The organ-trio powerhouse of the group are French guitarist/band leader Clement Regert, organist Andrew Noble and drummer Sophie Alloway, each well-known individuals on the British circuits. For Life Stories, some famous guests and friends join them including Denys Baptiste (McCoy Tyner, Jazz Jamaica) on tenor sax, Carl Hudson (Incognito, Jocelyn Brown) on keys, Adam Glasser (Sting, Hugh Masekhela) on harmonica, Mary Pearce (Chaka Khan, Courtney Pine) on vocals, Graeme Flowers (Manu Katche, Quincy Jones) on trumpet, Jim Knight (CeeLo Green, London Horns) on Alto Sax, Alistair White (Incognito, Van Morrisson) on trombone and Will Fry (the Lion King musical, Roy Ayers) on percussion.

Life Stories was recorded live and is overdub free, apart from some percussion additions on a few tracks. Wild Card’s last project Organic Riot was made album of the week by London’s Evening Standard, and Jazzwise said “this band can’t stop but funk so stop thinking, start grooving!” Stephen Duffy of BBC’s Jazz House added, “What a great sound. … A real cracker!”

The album contains 11 tracks and a whole lot of different styles. Life Stories opens with “Intro,” which is a groovy, thumpy theme, over which some words from a speech Martin Luther King Jr. made about jazz are used. An interesting introduction. “Better Remorse Than Regret” is gentle and reflective. The trumpet solo from Graeme Flowers is a lovely start, and the slightly melancholic melody sets up for the contrast which follows: A drum segue and ensemble develop the theme, revving up the fun factor. Clement Regert told me he wrote the tune after “doing something stupid” last year. He said he was reminded that without the mantra of “better remorse than regret,” he might still be a salesman in the building trade in Paris – like he was 15 years ago.

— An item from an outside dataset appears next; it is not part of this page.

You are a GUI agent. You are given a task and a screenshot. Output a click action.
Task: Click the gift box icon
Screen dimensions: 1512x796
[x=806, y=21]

The tenor sax solo from Denys Baptiste and following sax-led section is lovely: light, pretty and arranged with great support. The full band work the theme up before another solo from the trumpet, and an organ and guitar solo before the finish. There is a happiness which pervades this tune, which makes a smile irresistible.

“Paint It Black” is Wild Card’s re-arranged and astutely re-harmonized version of the original Rolling Stones’ number. Clement created it, as he told me, because “the lyrics spoke to me. I was not in a good place, especially after a relationship of 12 years had broken up.” It is a good re-arrangement, with substantial vocals from Mary Pearce, although at times the original workings are lost amidst the full instrumentation. The organ solo is fine from Andrew Noble, and all this against a well-crafted percussive background canvas. It’s poppy, boppy with great interjections from the trumpet on occasion.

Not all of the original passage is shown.